The Budgetary Trilemma - Greg Mankiw. "A wise economist of the center left recently suggested to me that the Biden administration faces a trilemma: They would like to (1) increase spending on programs they consider important, (2) not raise taxes on those making less than $400,000 a year, and (3) put fiscal policy on a sustainable path. But the stark reality is that they can have only 2 out of the 3."

This Is the Worst Time for a Bonus Depreciation Phaseout - Martin Sullivan, Tax Notes ($). "The phaseout of bonus depreciation means marginal ETRs on investment are no longer zero, which, of course, reduces the incentive to invest. But what makes matters worse is inflation. The rate of inflation was around 2 percent when the TCJA was passed, but it’s now about 6 percent. As in the 1970s and early 1980s, inflation again reduces the incentive to invest by reducing the present value of depreciation deductions."

The Long Road to Tax Transparency - Alex Parker, Things of Caesar. "Does ESG include responsible tax-paying? It’s not one of the more prominent issues, to be sure. But the DOL rule does mention compliance with tax law, among others, as a factor that could be considered."


Côte d’Ivoire claim of the day - Tyler Cowen, Marginal Revolution.

While both its sales and corporate tax regimes may be considerably lower than those of other countries globally, at 60%, Côte d’Ivoire’s income tax rates are markedly higher compared to developed countries.

Only Finland (56.95%), Japan (55.97%), Denmark (55.90%), and Austria (55%), closely follow Côte d’Ivoire to round up the top five countries with the highest income tax, in a study that surveyed over 150 countries.

On a non-tax note, Tyler's post today on AI is worth your time.


Landscaping business owner pleads guilty to tax evasion after not filing and paying taxes for nine years - IRS (defendant name omitted):

During the years under investigation, Defendant received checks from customers (income) totaling $2,537,771.86 from 2011 through 2019. Defendant did not deposit all of these checks into his bank accounts, and he received cash back from the bank totaling $878,983.48 when he negotiated the checks.

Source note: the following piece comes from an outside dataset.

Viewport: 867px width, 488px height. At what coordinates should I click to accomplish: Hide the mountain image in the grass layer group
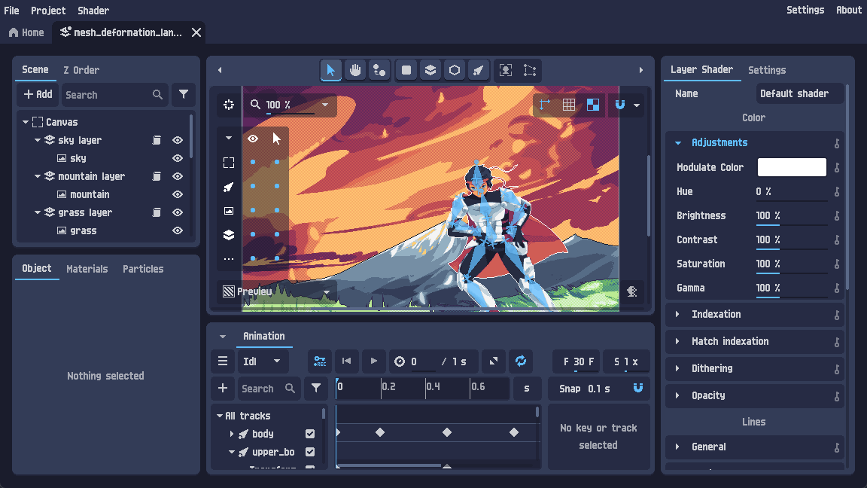coord(178,194)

As part of his plea, Defendant admitted he intentionally attempted to evade and defeat his income tax responsibilities by taking the following actions, amount others: conducting business transactions in cash, paying employees without reporting said payments to the IRS, cashing customer checks at his financial institution, and asking customers to write multiple checks in amounts of less than $10,000 to avoid bank reporting requirements.

In total, Defendant did not pay federal income taxes of $507,554.00 to the IRS, and also admitted that he failed to file income taxes with the state of Arkansas. Defendant agreed to pay restitution, including penalties and interest, to both the U.S. Treasury and Arkansas Department of Finance and Administration.

Mistakes were made. When you insist on using cash, every customer and employee becomes a potential informant. By fiddling with the $10,000 deposit rule, you trigger requirements for banks to report you to the IRS. By not filing - the taxpayer didn't file for 2011 through 2019 - you never start the statute of limitations. In the long run, it's easier to just pay the taxes.


Why am I working today? It's National Joe Day. If you aren't a Joe, celebrate with a nice hot cup of Joe.